AlphaGo was the first computer program to defeat a professional human Go player.  It was also the first program to defeat a Go world champion and arguably the strongest Go player in history.  Until now.  AlphaGo had its first formal match against the reigning 3 time European Champion, Fan Hui in October 2015.  AlphaGo defeated Hui 5 times.  The results were published in full technical detail in the international journal.  Then AlphaGo went on to compete against Lee Sodol, winner of 18 world titles and who is widely considered the greatest player in the last decade.  In that match, AlphaGo had a 4-1 victory.  This begs the question – can you beat a computer?

The answer is yes, but not necessarily by a human, but by another computer.  AlphaGo was the first artificial intelligence to defeat a human at Go, but now there is another artificial intelligence in town beating AlphaGo.  Known as AlphaGo Zero.  AlphaGo Zero had a 100-0 victory over AlphaGo.  This is a huge advance in the field though.  It is a sign of technological singularity.

Known simply as singularity, it is the theory that the invention of artificial superintelligence will trigger runaway technological growth, resulting in changes to human civilization.  According to this hypothesis, an upgradable intelligent agent (such as a computer running software-based artificial general intelligence) would enter a “runaway reaction” of self-improvement cycles, with each new and more intelligent generation appearing more and more rapidly, causing an intelligence explosion and resulting in a powerful superintelligence that would, qualitatively, far surpass all human intelligence.

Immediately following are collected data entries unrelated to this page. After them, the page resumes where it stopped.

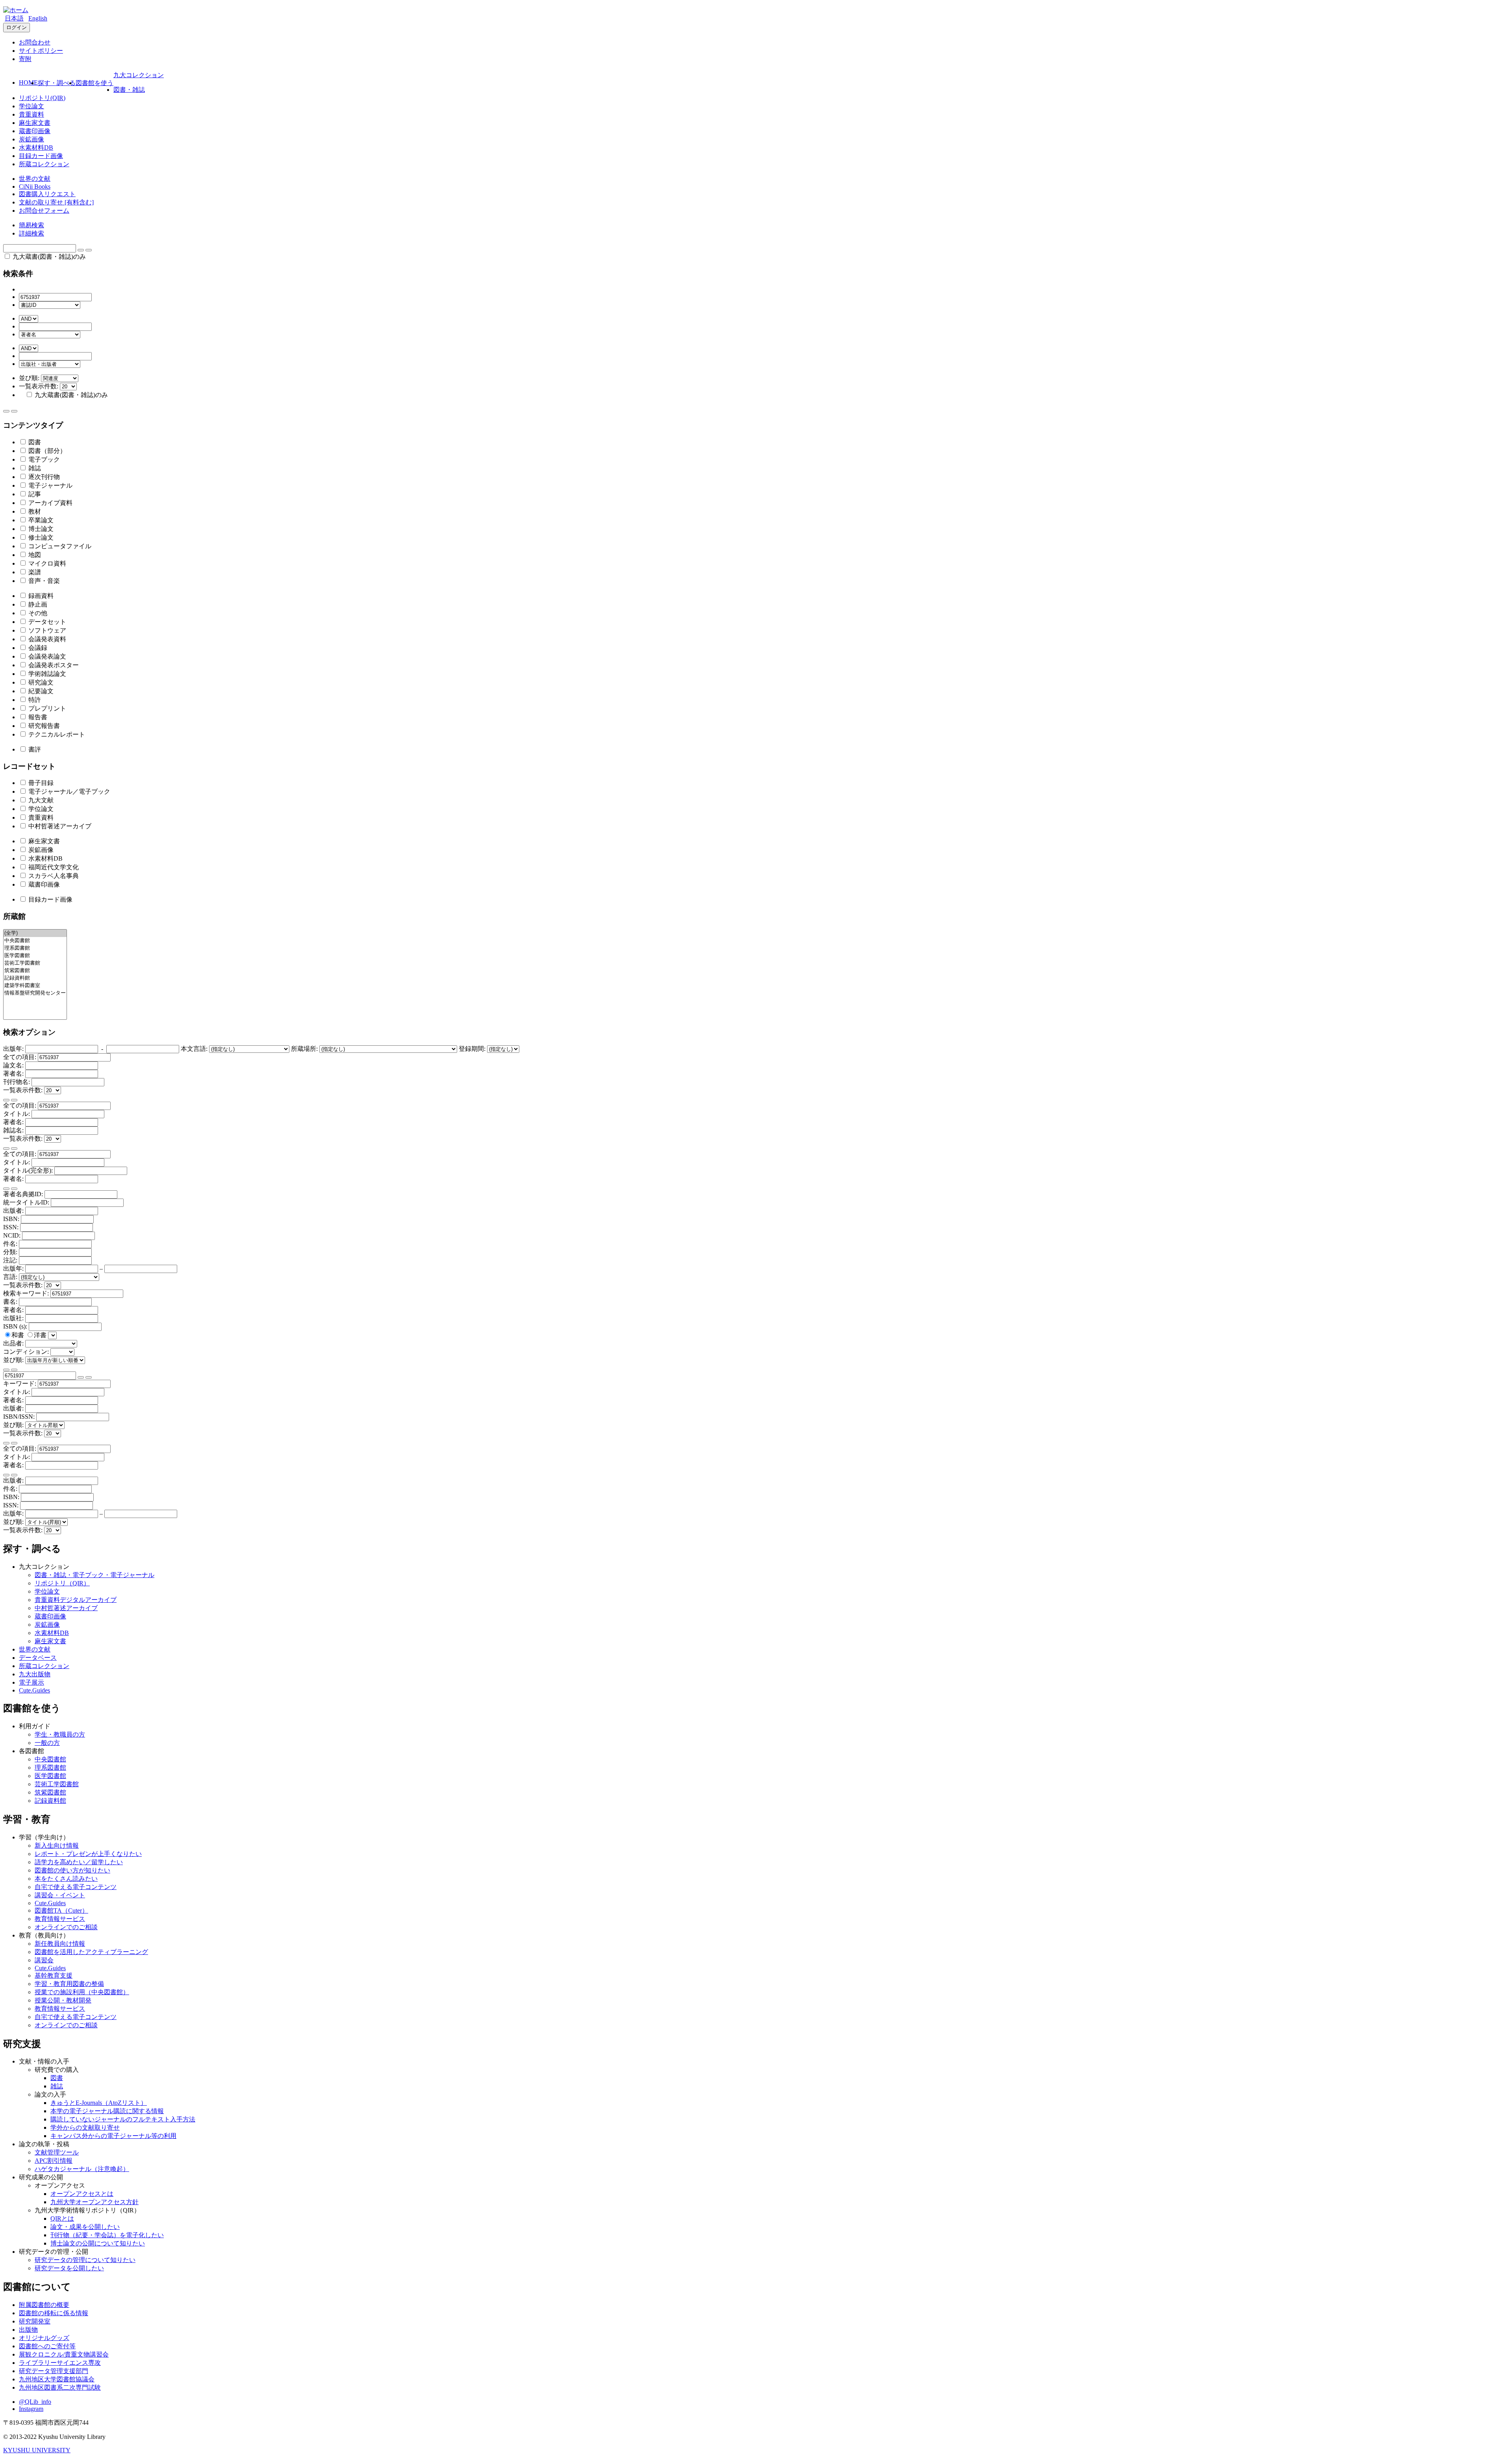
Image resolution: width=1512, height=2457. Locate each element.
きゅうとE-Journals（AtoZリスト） (98, 2102)
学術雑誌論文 (46, 673)
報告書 (37, 717)
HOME (28, 82)
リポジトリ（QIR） (62, 1583)
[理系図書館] (35, 948)
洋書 (41, 1335)
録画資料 (40, 595)
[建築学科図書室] (35, 985)
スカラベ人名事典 (53, 875)
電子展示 (31, 1682)
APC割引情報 (53, 2160)
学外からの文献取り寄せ (85, 2127)
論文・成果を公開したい (85, 2226)
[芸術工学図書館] (35, 963)
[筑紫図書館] (35, 970)
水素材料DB (36, 147)
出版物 (28, 2329)
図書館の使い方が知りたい (72, 1870)
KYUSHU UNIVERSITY (36, 2450)
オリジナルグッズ (44, 2338)
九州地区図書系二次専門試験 (60, 2387)
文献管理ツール (57, 2152)
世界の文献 (34, 178)
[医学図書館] (35, 955)
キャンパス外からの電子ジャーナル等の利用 (113, 2135)
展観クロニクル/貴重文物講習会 (64, 2354)
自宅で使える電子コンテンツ (76, 1887)
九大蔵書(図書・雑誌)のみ (48, 256)
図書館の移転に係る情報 (53, 2313)
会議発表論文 (46, 656)
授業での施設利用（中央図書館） (82, 1992)
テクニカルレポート (56, 734)
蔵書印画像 (34, 131)
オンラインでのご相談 (66, 1927)
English (37, 18)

The incredible and interesting part about all of this is that AlphaGo Zero didn’t just win a few times.  It won 100 times.  The other incredible thing was that it only took AlphaGo Zero three days to train itself from scratch to acquire thousands of years of human Go knowledge.  All it had to do was play itself.  The only input it had was what it does to the positions of the black and white pieces on the board.


We have seen technology defeat humans before. But we haven’t necessarily seen technology defeat technology.  Deep Blue defeated Garry Kasparov at chess in 1997.  IBM’s Watson defeated two of the world’s best Jeopardy! champions back in 2011.  More recently four professional no-limit Texas hold’em poker players lost to Liberatus – which is an AI developed by computer scientists at Carnegie Mellon University.

This is a big deal.  I might not be expressing it that way, but it is.  To start, the original AlphaGo had the benefit of learning from thousands of previously played Go games – including those played by human amateurs and professionals.  AlphaGo Zero, on the other hand, received no help from humans.  Using “reinforcement learning”, AlphaGo Zero played itself over and over again “starting from random play, and without any supervision or use of human data”.  This allowed the system to improve and refine its digital brain, known as a neural network, as it continually learned from experience. This basically means that AlphaGo Zero was its own teacher.

After just three days of self-play training and a total of 4.9 million games played against itself, AlphaGo Zero acquired the expertise needed to trounce AlphaGo (by comparison, the original AlphaGo had 30 million games for inspiration). After 40 days of self-training, AlphaGo Zero defeated another, more sophisticated version of AlphaGo called AlphaGo “Master” that defeated the world’s best Go players and the world’s top-ranked Go player, Ke Jie. Earlier this year, both the original AlphaGo and AlphaGo Master won a combined 60 games against top professionals. The rise of AlphaGo Zero, it would now appear, has made these previous versions obsolete.

This is a major achievement for AI and the subfield of reinforcement learning in particular. By teaching itself, the system matched and exceeded human knowledge by an order of magnitude in just a few days, while also developing unconventional strategies and create new moves. For Go players, the breakthrough is as sobering as it is exciting; they’re learning things from AI that they could have never learned on their own, or would have needed an inordinate amount of time to figure out.  For the rest of the world, it brings up the same feeling.  What kinds of things could this lead us to?  Gameplay is an interesting way to bring this technology to light.  But it’s not the goal.  How could this help in the medical field?  Or can it?  Overall, this is a huge advancement towards singularity.  Is that a good thing?